*DIRECTIONS:*
1. Repeat the TESSA DAM excerpt word for word from "Compression & resizing" to "are Artificial Intelligence.".
2. In the TESSA DAM excerpt, how long have machines and robots been doing tasks in factory automation?
3. Decide whether each statement agrees with the TESSA DAM excerpt. Answer yes or no, and quote the words from the excerpt that settle it.
(a) To use Auto Crop, the user only has to give the distance from the edge of the image or the position wanted.
(b) DAM systems will be able to generate new images and movies themselves.
(c) With the help of AI, zooming in on pixel graphics works as well as it is shown in crime stories.
== EXTRACT PROVIDED ==
Automatic cropping & placement
If you're a retailer, you probably know the challenge: manufacturers send you product photos with different amounts of white space. What's not such a tragedy with a single photo and on a product detail page, looks unattractive on product overview pages because the featured objects - clothing, electronics, vehicles, etc. - are displayed unevenly. The effort to touch each photo individually to correct this inconvenience would be enormous. That's why we developed an Auto Crop for our TESSA DAM - an algorithm that automatically sets the picture frame at the distance you want. All you have to do is tell us the distance from the edge of the image or the position you want. What we can also do in this process: place other graphics or integrate watermarks into your photos.
Clearance & paths
If you are an e-commerce merchant and want to work with something other than the visual default - that is, the white background on which the product is placed - this is a challenge. In this case, the photos need clippings, paths, or alpha channels around the object. In the past, this was laborious and manual work, even if it became easier with the help of Photoshop. Integrating cropping for lots of products in photos was difficult. Artificial intelligence helps at this point, too. The AI in TESSA DAM recognizes the object and creates a cropped image in your photos, so you can place the product in front of any background. In this way, AI gives you a tool to work creatively and stand out from the competition.
Compression & resizing
Since this is a basic requirement of graphics software, we wouldn't even talk about AI in this case. However, if we look at the definition of the European Parliament, the algorithms we have integrated into the TESSA DAM for this purpose are Artificial Intelligence.
The TESSA DAM is able to compress assets and play them out through channels in the size and shape that you ask for. Important: Zooming in on pixel graphics doesn't really work well, and even with the help of AI, it's not possible to do it as much as it's often shown in crime stories. But zoom out, zoom in a bit and compress is possible with the TESSA DAM.
You can find a detailed AI function overview in the TESSA DAM here.
Conclusion
Artificial intelligence creates productivity
That's what the McKinsey study says, too. It is the same in the field of digital asset management. You can map functions by using the TESSA DAM that would be impossible to manage efficiently without AI - such as tagging objects, finding assets easily, cropping or transforming. In this case, AI performs tasks similar to what machines and robots have been doing for 50 years in the field of factory automation. However, generative AI (AI that creates new images and movies) is also coming into the visual communication field. DAM systems will not be able to do such tasks themselves. However, they will be able to provide basic material via API, control the machine that generates the visual material, and make the results accessible in a structured way in the DAM.
===
== DATASET CONTENT ==
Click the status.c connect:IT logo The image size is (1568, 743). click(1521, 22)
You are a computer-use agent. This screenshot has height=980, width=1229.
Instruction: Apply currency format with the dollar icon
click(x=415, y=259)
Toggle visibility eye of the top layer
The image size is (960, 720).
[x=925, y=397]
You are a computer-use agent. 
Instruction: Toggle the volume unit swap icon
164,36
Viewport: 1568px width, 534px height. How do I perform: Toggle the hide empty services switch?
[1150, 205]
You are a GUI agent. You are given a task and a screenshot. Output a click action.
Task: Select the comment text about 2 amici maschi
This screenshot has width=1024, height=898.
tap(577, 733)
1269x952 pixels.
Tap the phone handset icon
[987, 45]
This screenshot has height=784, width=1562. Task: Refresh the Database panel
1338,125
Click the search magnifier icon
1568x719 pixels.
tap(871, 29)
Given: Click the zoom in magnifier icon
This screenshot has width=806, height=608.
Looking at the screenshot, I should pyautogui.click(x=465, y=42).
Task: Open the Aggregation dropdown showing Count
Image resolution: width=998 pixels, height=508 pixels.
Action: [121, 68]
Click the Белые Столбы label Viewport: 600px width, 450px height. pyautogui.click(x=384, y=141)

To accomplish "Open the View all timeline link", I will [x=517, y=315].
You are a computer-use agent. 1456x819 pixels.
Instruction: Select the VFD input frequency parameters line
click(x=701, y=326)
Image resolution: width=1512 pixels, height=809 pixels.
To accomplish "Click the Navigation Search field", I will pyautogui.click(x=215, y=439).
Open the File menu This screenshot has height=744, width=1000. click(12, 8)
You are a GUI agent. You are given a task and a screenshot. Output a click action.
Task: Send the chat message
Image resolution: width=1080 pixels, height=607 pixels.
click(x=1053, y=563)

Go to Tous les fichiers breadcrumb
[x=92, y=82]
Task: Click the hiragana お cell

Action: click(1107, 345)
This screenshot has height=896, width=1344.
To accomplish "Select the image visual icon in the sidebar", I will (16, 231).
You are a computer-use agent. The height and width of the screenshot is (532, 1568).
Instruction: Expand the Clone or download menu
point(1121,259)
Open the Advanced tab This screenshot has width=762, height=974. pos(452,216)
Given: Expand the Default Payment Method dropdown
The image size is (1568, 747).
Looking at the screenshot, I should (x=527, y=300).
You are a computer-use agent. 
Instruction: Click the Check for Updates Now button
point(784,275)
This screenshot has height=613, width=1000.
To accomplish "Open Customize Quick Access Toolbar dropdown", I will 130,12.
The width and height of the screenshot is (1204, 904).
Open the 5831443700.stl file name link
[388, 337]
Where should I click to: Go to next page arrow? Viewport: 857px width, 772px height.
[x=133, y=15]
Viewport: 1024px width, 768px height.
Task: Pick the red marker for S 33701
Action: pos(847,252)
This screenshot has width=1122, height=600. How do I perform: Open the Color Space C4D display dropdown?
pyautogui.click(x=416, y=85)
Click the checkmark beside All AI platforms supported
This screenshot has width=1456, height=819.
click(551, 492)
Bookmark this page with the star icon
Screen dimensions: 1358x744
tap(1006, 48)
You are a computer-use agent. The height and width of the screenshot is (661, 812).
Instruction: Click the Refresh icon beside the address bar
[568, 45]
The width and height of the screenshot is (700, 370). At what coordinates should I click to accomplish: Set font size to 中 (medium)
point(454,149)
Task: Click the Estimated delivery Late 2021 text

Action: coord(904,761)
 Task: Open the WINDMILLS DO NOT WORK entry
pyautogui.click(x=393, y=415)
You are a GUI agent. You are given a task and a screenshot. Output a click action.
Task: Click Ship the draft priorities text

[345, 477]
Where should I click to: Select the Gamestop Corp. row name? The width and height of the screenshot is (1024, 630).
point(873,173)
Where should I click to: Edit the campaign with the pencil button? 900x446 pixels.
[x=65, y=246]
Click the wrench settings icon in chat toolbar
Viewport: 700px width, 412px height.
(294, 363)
===
*RESULTS IN ORDER:*
1.
Compression & resizing
Since this is a basic requirement of graphics software, we wouldn't even talk about AI in this case. However, if we look at the definition of the European Parliament, the algorithms we have integrated into the TESSA DAM for this purpose are Artificial Intelligence.

2. For 50 years.

3.
(a) Yes: "All you have to do is tell us the distance from the edge of the image or the position you want."
(b) No: "DAM systems will not be able to do such tasks themselves."
(c) No: "even with the help of AI, it's not possible to do it as much as it's often shown in crime stories."